Starting with the line containing "anabolic steroids (733, 1074)" and going on through the line containing "Jetzt kostenlos starten (150, 2383)", return the lines of the data below exactly, and only those.
(Beginning of Entries provided)
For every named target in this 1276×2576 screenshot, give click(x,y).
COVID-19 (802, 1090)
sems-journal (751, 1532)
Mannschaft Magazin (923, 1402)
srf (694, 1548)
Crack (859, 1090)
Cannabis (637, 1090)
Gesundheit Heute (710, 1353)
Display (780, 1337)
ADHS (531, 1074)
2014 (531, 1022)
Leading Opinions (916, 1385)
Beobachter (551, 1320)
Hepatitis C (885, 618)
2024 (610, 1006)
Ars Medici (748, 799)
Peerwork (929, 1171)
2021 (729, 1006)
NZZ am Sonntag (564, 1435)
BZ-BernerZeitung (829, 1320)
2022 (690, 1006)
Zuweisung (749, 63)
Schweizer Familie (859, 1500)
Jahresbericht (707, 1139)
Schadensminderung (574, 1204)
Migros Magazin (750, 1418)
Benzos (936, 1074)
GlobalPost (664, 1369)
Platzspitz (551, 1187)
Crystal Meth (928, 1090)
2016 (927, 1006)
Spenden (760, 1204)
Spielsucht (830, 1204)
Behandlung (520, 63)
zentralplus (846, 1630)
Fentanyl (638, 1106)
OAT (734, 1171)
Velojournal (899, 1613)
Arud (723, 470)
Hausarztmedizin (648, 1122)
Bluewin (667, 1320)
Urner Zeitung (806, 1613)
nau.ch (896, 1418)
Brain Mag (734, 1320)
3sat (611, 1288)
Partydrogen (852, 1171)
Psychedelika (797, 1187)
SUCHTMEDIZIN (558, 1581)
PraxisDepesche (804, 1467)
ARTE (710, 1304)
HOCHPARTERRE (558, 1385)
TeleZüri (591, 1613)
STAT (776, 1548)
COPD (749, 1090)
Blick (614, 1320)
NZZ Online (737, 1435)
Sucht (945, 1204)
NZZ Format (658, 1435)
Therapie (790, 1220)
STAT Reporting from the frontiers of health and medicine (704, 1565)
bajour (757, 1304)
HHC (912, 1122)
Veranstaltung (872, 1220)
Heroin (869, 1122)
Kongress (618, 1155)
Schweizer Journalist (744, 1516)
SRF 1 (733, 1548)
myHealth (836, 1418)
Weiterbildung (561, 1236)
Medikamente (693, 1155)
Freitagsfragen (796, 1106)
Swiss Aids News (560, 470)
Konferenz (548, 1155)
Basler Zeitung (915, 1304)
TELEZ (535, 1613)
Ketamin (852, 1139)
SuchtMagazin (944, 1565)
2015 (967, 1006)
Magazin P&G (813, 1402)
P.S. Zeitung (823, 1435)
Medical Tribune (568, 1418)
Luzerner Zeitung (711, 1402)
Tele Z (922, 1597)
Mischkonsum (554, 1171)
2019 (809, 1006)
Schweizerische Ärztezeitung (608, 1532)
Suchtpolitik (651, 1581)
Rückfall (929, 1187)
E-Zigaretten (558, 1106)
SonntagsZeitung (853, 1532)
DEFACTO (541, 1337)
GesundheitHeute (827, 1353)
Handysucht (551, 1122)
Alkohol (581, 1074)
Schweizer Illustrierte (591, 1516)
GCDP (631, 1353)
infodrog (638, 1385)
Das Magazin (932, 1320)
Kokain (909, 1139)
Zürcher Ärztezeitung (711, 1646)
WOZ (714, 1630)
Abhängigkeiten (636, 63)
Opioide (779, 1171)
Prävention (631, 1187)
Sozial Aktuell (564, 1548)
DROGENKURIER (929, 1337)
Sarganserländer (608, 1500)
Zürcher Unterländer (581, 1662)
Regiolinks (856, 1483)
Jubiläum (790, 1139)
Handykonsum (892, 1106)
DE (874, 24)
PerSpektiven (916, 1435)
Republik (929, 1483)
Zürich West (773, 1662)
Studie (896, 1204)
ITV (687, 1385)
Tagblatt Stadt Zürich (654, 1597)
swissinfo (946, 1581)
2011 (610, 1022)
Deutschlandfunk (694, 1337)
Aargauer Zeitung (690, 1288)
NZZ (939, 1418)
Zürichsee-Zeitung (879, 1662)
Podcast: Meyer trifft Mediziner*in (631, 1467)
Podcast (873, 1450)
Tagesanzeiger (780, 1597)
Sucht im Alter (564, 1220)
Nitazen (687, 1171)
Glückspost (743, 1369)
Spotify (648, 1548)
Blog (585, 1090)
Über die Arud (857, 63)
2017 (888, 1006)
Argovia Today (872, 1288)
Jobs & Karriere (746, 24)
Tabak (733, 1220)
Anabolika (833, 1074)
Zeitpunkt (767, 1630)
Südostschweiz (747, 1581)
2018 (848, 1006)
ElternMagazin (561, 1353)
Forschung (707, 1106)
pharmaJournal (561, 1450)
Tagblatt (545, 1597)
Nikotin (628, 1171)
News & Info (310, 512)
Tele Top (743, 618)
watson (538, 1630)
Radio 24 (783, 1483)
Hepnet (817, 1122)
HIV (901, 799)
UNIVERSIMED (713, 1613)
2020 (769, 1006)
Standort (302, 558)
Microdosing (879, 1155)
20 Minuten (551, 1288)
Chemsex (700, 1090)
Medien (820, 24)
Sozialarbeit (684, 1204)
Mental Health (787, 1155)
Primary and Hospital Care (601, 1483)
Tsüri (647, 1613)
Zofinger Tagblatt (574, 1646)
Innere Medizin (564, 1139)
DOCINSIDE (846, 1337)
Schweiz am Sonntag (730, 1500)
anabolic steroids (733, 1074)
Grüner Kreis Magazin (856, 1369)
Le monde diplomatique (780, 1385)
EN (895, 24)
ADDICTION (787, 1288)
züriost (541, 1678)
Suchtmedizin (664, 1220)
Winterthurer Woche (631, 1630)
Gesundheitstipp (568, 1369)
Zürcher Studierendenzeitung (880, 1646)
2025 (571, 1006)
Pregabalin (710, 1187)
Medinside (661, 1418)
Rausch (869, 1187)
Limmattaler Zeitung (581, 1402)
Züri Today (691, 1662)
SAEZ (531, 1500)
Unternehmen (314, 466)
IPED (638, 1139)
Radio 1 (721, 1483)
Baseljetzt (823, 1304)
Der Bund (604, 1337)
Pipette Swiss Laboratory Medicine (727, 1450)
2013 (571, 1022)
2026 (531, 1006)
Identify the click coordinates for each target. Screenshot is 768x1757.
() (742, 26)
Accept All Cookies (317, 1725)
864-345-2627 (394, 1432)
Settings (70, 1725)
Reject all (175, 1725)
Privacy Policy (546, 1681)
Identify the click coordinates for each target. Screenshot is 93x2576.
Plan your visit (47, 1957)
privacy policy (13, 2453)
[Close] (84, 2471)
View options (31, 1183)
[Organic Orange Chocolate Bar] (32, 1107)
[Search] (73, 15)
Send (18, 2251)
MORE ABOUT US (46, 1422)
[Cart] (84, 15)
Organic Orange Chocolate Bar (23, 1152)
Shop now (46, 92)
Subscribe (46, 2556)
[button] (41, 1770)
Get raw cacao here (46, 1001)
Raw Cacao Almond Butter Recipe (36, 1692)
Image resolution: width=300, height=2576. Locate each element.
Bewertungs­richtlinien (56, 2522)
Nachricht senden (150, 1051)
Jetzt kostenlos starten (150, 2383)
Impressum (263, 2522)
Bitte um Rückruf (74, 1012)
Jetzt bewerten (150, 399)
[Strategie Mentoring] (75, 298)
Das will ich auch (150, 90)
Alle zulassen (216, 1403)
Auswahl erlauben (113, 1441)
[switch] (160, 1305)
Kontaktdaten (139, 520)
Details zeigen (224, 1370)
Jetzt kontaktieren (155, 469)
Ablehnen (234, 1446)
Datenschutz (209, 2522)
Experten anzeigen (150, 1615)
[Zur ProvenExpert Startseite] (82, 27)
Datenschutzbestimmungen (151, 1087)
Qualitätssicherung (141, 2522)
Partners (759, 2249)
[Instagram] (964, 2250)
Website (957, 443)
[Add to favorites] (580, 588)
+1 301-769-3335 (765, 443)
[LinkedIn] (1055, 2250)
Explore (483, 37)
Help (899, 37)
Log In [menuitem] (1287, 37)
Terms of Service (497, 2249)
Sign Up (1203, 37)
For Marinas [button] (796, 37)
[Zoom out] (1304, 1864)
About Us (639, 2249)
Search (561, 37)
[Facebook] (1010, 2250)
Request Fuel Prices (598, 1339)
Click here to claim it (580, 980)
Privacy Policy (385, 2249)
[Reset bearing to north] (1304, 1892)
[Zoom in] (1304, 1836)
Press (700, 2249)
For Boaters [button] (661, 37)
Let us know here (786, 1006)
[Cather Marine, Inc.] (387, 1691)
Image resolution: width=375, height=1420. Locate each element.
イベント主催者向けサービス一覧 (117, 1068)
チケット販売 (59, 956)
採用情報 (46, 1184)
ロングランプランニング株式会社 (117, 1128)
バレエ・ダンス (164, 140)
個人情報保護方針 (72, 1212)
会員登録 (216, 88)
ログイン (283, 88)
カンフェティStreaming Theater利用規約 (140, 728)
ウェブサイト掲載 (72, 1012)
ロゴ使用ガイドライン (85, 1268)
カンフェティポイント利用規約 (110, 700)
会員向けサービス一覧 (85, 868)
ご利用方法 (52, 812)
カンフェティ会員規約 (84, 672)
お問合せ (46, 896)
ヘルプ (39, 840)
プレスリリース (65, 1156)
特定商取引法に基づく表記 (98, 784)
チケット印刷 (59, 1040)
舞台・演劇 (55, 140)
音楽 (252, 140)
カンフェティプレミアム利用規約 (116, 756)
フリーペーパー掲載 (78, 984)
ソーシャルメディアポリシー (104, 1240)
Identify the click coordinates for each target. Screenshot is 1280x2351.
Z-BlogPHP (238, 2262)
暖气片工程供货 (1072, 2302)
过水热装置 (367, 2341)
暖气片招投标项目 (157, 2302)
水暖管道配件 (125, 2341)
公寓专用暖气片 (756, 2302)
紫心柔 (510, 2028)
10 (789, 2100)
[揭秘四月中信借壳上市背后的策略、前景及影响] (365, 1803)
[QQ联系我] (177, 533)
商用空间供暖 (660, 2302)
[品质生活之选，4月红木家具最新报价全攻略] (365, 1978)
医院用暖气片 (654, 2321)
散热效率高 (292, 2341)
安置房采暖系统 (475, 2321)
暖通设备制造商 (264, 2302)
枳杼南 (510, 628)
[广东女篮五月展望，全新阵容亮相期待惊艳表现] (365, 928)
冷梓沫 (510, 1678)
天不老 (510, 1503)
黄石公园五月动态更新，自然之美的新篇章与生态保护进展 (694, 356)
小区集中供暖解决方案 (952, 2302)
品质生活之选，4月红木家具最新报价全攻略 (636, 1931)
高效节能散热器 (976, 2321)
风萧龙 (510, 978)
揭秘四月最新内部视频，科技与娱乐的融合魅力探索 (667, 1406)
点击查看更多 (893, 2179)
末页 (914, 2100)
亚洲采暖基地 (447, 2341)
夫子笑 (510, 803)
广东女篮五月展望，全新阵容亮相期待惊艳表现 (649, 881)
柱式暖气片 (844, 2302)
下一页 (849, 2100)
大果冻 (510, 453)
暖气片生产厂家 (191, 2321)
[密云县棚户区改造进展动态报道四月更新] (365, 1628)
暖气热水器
(End of Entries provided)
Finished exercise =>
anabolic steroids (733, 1074)
Grüner Kreis Magazin (856, 1369)
Le monde diplomatique (780, 1385)
EN (895, 24)
ADDICTION (787, 1288)
züriost (541, 1678)
Suchtmedizin (664, 1220)
Winterthurer Woche (631, 1630)
Gesundheitstipp (568, 1369)
Zürcher Studierendenzeitung (880, 1646)
2025 (571, 1006)
Pregabalin (710, 1187)
Medinside (661, 1418)
Rausch (869, 1187)
Limmattaler Zeitung (581, 1402)
Züri Today (691, 1662)
SAEZ (531, 1500)
Unternehmen (314, 466)
IPED (638, 1139)
Radio 1 (721, 1483)
Baseljetzt (823, 1304)
Der Bund (604, 1337)
Pipette Swiss Laboratory Medicine (727, 1450)
2013 (571, 1022)
2026 (531, 1006)
Identify the click coordinates for each target. Screenshot is 768x1757.
() (742, 26)
Accept All Cookies (317, 1725)
864-345-2627 (394, 1432)
Settings (70, 1725)
Reject all (175, 1725)
Privacy Policy (546, 1681)
Identify the click coordinates for each target. Screenshot is 93x2576.
Plan your visit (47, 1957)
privacy policy (13, 2453)
[Close] (84, 2471)
View options (31, 1183)
[Organic Orange Chocolate Bar] (32, 1107)
[Search] (73, 15)
Send (18, 2251)
MORE ABOUT US (46, 1422)
[Cart] (84, 15)
Organic Orange Chocolate Bar (23, 1152)
Shop now (46, 92)
Subscribe (46, 2556)
[button] (41, 1770)
Get raw cacao here (46, 1001)
Raw Cacao Almond Butter Recipe (36, 1692)
Image resolution: width=300, height=2576. Locate each element.
Bewertungs­richtlinien (56, 2522)
Nachricht senden (150, 1051)
Jetzt kostenlos starten (150, 2383)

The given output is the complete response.